だが、棒のような何物かが、旧年と新年をしっかり貫いている。

いやいや…。これだけではわからん…。

「棒」とは何だろうか?。
棒は一直線で単調、変化はないし、おもしろみもない。
「棒読み」「棒立ち」みたいな単語は使いますが、マイナスの言葉しか思い浮かびません。

「棒」とは何だろうか?
時間かな?と、とりあえずは考えてみる。
年が変わろうが変わるまいが、時間は流れる。時の流れだけは止めたくても止まらない。
でもよく考えたら時間なんてそもそも、人間が勝手につくり出したものだけど、実感としては、時間なるものが川のように、時にゆったりと、そして時には急激に流れているイメージがあります。
時間というものは、ずうずうしく、頼んだわけでもないのに勝手にやってくきます。やってきたかと思えば、たちまち立ち去ってしまう。
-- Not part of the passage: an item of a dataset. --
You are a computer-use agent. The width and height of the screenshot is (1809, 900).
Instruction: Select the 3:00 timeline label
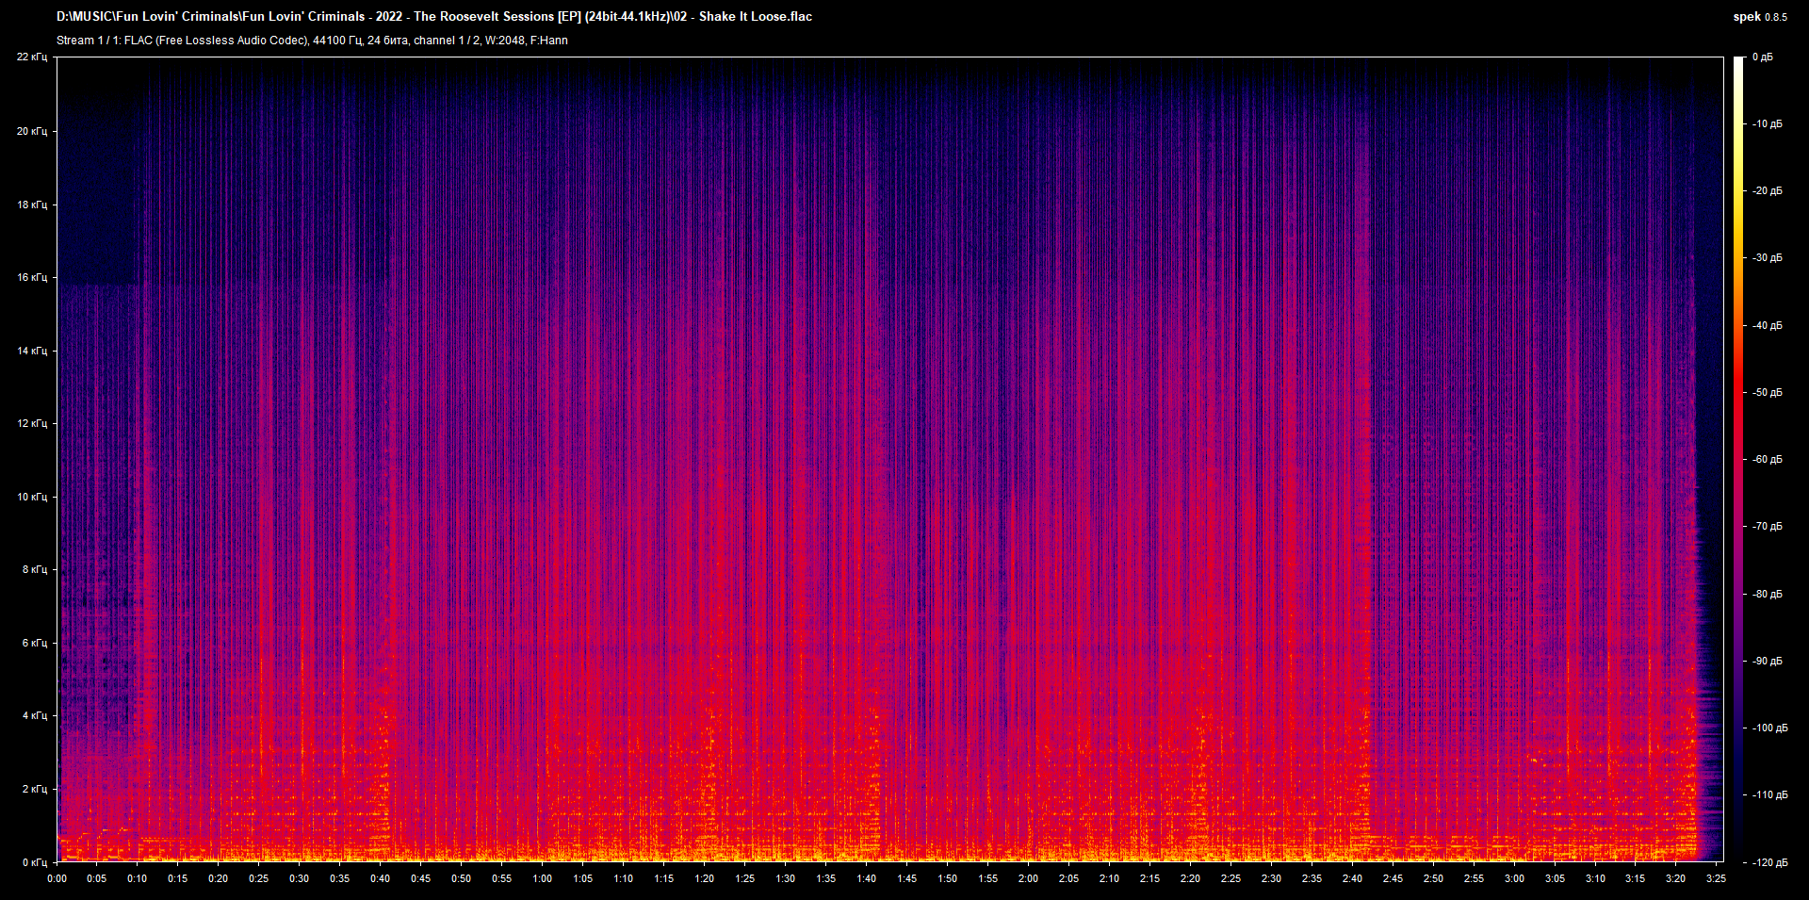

でも一方で、時間は過ぎ去ることで、耐え難い不幸や苦痛さえも和らげてしまう力を持っています。
よくよく考えてみると、時間は、人間がうまく生きていくための「知恵」なのかもしれない。なんて思うのです。

高浜虚子の句も、
「年は変わっても、時間は淡々と流れていますよ」
と解釈することもできるし、
「時間はいつものように流れているのだろうけれども、区切りははっきりあるのですよ」と受け止めることもできる。

俳句とは本当に奥の深い文学だと思います。
たった17音で、すべてをあらわすことなど不可能で、その裏にある意図を読み手の側に投げかける文学なんて日本くらいしかないと思います。
人によっても違うし、同じ人でも、年齢やその時の状態によって、解釈が変わってくるところも面白いですよね。

もう来週は12月かぁ…。
そんなことを考える、晩秋の夜でした。